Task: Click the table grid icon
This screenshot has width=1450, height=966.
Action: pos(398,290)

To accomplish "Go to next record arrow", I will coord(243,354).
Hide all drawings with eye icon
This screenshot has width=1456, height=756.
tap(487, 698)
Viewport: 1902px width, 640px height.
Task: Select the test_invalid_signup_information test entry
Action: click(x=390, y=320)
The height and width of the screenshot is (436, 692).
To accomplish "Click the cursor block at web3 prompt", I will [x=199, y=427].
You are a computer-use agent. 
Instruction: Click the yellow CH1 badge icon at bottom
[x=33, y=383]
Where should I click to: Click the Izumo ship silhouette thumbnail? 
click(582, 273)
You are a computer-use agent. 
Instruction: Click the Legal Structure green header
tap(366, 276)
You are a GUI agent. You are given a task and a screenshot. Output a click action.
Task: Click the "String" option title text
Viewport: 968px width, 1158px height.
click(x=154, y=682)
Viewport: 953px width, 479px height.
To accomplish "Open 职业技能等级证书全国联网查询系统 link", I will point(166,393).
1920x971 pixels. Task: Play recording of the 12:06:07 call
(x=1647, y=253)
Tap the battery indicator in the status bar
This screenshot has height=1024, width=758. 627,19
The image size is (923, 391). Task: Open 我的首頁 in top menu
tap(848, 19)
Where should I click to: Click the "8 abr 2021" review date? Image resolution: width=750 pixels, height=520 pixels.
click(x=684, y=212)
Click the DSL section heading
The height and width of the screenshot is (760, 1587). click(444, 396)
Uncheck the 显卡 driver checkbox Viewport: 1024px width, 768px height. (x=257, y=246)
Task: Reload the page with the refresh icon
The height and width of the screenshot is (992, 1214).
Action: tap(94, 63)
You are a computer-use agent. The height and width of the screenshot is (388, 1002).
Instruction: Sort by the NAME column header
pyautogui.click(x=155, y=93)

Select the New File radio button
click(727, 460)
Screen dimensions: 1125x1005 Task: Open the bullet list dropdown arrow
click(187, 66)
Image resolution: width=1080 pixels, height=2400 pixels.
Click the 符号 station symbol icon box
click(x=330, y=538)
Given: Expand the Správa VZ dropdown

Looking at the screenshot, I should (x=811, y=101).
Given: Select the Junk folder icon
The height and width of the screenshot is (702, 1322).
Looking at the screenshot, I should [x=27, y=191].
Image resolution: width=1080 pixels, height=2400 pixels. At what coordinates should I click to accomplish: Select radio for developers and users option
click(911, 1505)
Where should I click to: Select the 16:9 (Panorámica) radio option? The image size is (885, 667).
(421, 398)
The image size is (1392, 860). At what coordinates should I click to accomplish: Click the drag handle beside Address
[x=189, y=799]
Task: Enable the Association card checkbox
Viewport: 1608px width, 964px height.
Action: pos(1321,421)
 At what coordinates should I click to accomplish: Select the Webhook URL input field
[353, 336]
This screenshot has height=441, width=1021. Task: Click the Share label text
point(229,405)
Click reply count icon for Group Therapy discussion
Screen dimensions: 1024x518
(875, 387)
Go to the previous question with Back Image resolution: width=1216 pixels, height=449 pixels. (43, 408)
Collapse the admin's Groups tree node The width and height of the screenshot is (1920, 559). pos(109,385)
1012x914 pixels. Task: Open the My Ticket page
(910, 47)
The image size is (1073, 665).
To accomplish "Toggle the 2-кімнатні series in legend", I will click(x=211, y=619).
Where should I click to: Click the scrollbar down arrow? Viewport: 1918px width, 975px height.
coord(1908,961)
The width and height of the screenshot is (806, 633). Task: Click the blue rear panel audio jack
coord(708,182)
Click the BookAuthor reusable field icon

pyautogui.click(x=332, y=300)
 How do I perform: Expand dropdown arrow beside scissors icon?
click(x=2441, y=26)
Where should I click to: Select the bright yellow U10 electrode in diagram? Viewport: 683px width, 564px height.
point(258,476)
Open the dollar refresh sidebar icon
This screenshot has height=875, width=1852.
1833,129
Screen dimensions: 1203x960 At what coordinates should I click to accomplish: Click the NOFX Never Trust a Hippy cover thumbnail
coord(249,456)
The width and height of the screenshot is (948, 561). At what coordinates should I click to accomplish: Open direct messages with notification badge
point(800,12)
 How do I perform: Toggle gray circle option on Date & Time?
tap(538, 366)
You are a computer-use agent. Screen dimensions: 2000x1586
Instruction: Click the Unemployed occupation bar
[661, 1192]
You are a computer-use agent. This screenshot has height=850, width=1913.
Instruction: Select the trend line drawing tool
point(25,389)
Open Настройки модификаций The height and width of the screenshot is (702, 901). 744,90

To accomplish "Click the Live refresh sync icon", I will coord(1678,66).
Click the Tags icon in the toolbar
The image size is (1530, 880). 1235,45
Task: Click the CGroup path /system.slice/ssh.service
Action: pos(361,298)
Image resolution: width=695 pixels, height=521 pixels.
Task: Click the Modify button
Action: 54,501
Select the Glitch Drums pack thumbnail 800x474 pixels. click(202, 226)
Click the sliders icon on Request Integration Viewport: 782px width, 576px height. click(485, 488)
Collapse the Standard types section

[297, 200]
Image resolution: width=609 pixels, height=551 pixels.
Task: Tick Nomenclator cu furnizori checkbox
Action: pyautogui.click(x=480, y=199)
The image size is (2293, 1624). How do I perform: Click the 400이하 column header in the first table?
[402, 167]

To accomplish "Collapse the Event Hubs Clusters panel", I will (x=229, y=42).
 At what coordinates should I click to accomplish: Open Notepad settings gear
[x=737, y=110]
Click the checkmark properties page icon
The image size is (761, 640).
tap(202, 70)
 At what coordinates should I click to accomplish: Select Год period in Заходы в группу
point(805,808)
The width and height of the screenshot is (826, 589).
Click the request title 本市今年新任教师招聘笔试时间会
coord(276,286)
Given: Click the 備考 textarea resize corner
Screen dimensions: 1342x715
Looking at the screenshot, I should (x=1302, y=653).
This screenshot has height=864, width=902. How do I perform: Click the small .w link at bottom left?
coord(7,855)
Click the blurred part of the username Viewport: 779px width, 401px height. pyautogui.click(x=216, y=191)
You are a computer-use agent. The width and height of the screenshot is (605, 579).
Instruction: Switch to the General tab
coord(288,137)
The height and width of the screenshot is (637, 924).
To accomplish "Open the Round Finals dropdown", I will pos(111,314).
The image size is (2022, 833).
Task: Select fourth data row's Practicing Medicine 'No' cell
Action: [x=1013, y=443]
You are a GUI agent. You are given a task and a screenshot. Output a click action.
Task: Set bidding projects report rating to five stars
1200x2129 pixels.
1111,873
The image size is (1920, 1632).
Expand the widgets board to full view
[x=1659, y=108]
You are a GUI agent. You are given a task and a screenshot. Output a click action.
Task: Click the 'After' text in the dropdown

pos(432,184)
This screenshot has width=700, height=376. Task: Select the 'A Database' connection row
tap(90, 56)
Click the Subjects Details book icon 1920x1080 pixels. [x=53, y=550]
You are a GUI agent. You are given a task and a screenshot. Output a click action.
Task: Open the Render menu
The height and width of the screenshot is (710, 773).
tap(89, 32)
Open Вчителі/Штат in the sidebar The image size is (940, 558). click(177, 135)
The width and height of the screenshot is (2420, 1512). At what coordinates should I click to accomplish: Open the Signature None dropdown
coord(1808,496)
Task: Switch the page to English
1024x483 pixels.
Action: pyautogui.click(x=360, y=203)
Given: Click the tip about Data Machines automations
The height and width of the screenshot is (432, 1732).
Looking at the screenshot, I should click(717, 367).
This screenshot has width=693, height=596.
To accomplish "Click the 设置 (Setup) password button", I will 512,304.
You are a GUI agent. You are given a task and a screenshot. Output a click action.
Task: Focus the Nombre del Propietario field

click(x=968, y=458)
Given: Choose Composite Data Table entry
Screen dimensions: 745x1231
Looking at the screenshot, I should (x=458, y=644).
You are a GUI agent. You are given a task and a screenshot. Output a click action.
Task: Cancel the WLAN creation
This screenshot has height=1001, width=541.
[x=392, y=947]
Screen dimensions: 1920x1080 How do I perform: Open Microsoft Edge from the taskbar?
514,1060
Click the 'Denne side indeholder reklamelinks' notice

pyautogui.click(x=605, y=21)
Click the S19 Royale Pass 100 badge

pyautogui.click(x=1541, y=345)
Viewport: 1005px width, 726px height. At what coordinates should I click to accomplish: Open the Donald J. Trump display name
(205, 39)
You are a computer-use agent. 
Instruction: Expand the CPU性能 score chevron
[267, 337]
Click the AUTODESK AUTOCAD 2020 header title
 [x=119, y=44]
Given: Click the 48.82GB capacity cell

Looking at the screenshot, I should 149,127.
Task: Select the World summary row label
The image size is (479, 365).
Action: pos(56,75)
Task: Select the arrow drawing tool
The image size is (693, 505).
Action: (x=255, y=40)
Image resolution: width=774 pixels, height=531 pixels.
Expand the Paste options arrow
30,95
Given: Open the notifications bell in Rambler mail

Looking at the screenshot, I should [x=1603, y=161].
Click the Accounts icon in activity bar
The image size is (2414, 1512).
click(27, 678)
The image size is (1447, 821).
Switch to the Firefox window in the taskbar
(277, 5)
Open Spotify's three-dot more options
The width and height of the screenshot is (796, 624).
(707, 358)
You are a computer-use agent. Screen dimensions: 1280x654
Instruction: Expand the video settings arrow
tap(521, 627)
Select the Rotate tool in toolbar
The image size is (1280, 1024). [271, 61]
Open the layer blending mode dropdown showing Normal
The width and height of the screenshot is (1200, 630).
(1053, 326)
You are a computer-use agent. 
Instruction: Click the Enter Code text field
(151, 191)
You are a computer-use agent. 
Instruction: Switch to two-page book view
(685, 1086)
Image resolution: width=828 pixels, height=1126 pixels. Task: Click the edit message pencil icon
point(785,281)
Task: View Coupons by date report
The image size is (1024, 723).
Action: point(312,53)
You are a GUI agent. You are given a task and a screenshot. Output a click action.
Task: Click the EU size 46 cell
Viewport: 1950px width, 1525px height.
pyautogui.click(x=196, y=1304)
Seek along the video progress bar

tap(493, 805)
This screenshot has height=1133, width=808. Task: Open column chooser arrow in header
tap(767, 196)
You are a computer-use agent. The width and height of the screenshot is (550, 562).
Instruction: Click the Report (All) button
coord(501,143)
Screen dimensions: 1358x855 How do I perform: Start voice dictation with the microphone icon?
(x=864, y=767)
--
- Stated problem -
Reproduce the stretch of data from its beginning through the line containing "Action: click(x=390, y=320)", swapping "drawings" for "annotations" and leaving everything else unchanged.

- Task result -
Task: Click the table grid icon
This screenshot has width=1450, height=966.
Action: pos(398,290)

To accomplish "Go to next record arrow", I will coord(243,354).
Hide all annotations with eye icon
This screenshot has width=1456, height=756.
tap(487, 698)
Viewport: 1902px width, 640px height.
Task: Select the test_invalid_signup_information test entry
Action: click(x=390, y=320)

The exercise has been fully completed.